** BEGIN PAGE TEXT **
Hm, basically 50MB is considered "small" nowadays. With taht small data, you can read the whole file into one std::string
and then do a linear search.
So, the algorithm is:
- Open files and check, if they could be opened
- Read complete file into a
std::string
- Do a linear search for the string "data-permalink=""
- Remember the start position of the permalink
- Search for the closing "
- Use the
std::string
s substr
function to create the output permalink string
- Write this to a file
- Goto 1.
I created a 70MB random test file with random data.
The whole procedure takes less than 1s. Even with slow linear search.
But caveat. You want to parse a HTML file. This will most probably not work, because of potential nested structures. For this you should use existing HTML parsers.
Anyway. Here is one of many possible solutions.
#include <iostream>
#include <fstream>
#include <string>
#include <random>
#include <iterator>
#include <algorithm>
std::string randomSourceCharacters{ " abcdefghijklmnopqrstuvwxyz" };
const std::string sourceFileName{ "r:\\test.txt" };
const std::string linkFileName{ "r:\\links.txt" };
void createRandomData() {
std::random_device randomDevice;
std::mt19937 randomGgenerator(randomDevice());
std::uniform_int_distribution<> randomCharacterDistribution(0, randomSourceCharacters.size() - 1);
std::uniform_int_distribution<> randomLength(10, 30);
if (std::ofstream ofs{ sourceFileName }; ofs) {
for (size_t i{}; i < 1000000; ++i) {
const int prefixLength{ randomLength(randomGgenerator) };
const int linkLength{ randomLength(randomGgenerator) };
const int suffixLength{ randomLength(randomGgenerator) };
for (int k{}; k < prefixLength; ++k)
ofs << randomSourceCharacters[randomCharacterDistribution(randomGgenerator)];
ofs << "data-permalink=\"";
for (int k{}; k < linkLength; ++k)
ofs << randomSourceCharacters[randomCharacterDistribution(randomGgenerator)];
ofs << "\"";
for (int k{}; k < suffixLength; ++k)
** END PAGE TEXT **
** BEGIN RAW DATA **
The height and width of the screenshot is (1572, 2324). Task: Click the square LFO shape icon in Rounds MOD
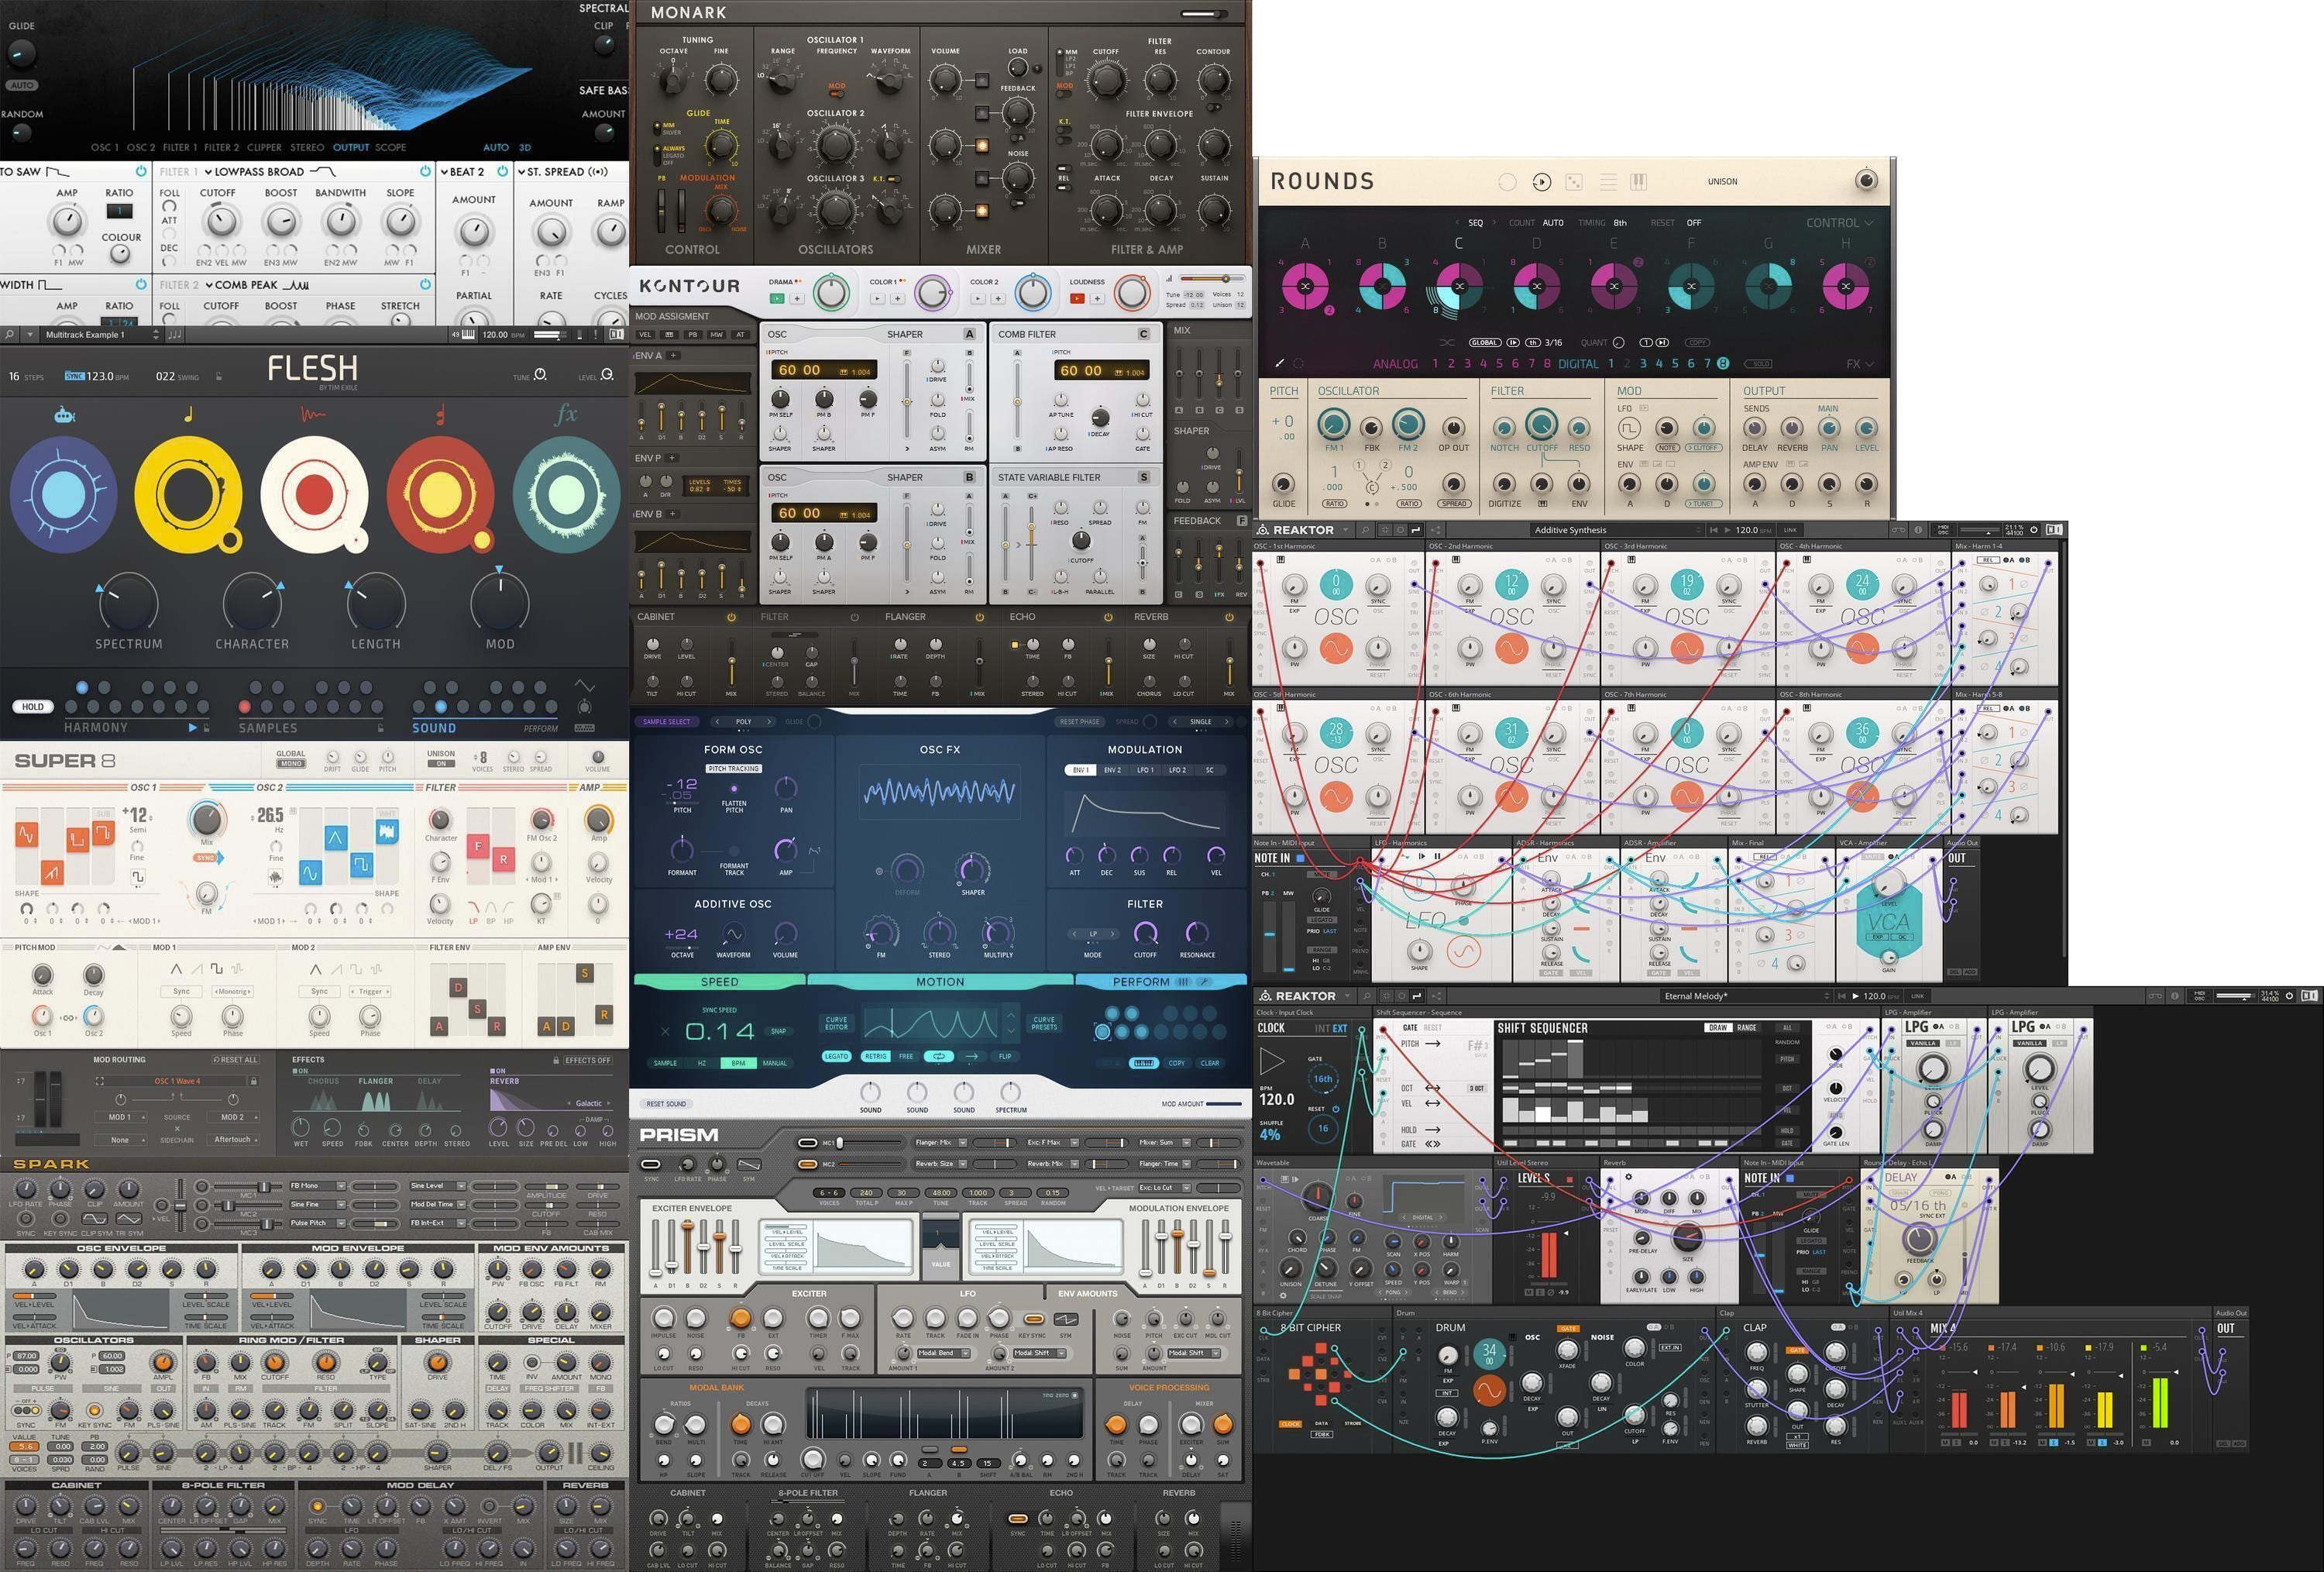[x=1630, y=429]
** END RAW DATA **
• [WRITTEN PROBLEM A]: Based on the forum answer on extracting permalinks, decide whether each statement agrees with it. Give yes or no for each, and quote the words from the answer that settle it: (i) The author's test file was 70MB of random data. (ii) The whole procedure took more than one second. (iii) The author advises using existing HTML parsers for HTML files.
• [WRITTEN PROBLEM B]: In the forum answer on extracting permalinks, what file size is described as "small" nowadays?
• [WRITTEN PROBLEM C]: Write the next part of the forum answer on extracting permalinks, picking up right after its final line of code.
The lines have nothing to do with the forum answer on extracting permalinks.

• [TASK ANSWER A]: (i) Yes: "I created a 70MB random test file with random data." (ii) No: "The whole procedure takes less than 1s." (iii) Yes: "For this you should use existing HTML parsers."

• [TASK ANSWER B]: 50MB is considered "small" nowadays.

• [TASK ANSWER C]:
ofs << randomSourceCharacters[randomCharacterDistribution(randomGgenerator)];
}
}
else std::cerr << "\nError: Could not open source file '" << sourceFileName << "' for writing\n";
}
int main() {
// Please uncomment if you want to create a file with test data
// createRandomData();
// Open source file for reading and check, if file could be opened
if (std::ifstream ifs{ sourceFileName }; ifs) {
// Open link file for writing and check, if file could be opened
if (std::ofstream ofs{ linkFileName }; ofs) {
// Read the complete 50MB file into a string
std::string data(std::istreambuf_iterator<char>(ifs), {});
const std::string searchString{ "data-permalink=\"" };
const std::string permalinkEndString{ "\"" };
// Do a linear search
for (size_t posBegin{}; posBegin < data.length(); ) {
// Search for the begin of the permalink
if (posBegin = data.find(searchString, posBegin); posBegin != std::string::npos) {
const size_t posStartForEndSearch = posBegin + searchString.length() ;
// Search fo the end of the perma link
if (size_t posEnd = data.find(permalinkEndString, posStartForEndSearch); posEnd != std::string::npos) {
// Output result
const size_t lengthPermalink{ posEnd - posStartForEndSearch };
const std::string output{ data.substr(posStartForEndSearch, lengthPermalink) };
ofs << output << '\n';
posBegin = posEnd + 1;
}
else break;
}
else break;
}
}
else std::cerr << "\nError: Could not open source file '" << sourceFileName << "' for reading\n";
}
else std::cerr << "\nError: Could not open source file '" << sourceFileName << "' for reading\n";
}
Edit
If you need unique links you may store the result in an std::unordered_set
and then output later.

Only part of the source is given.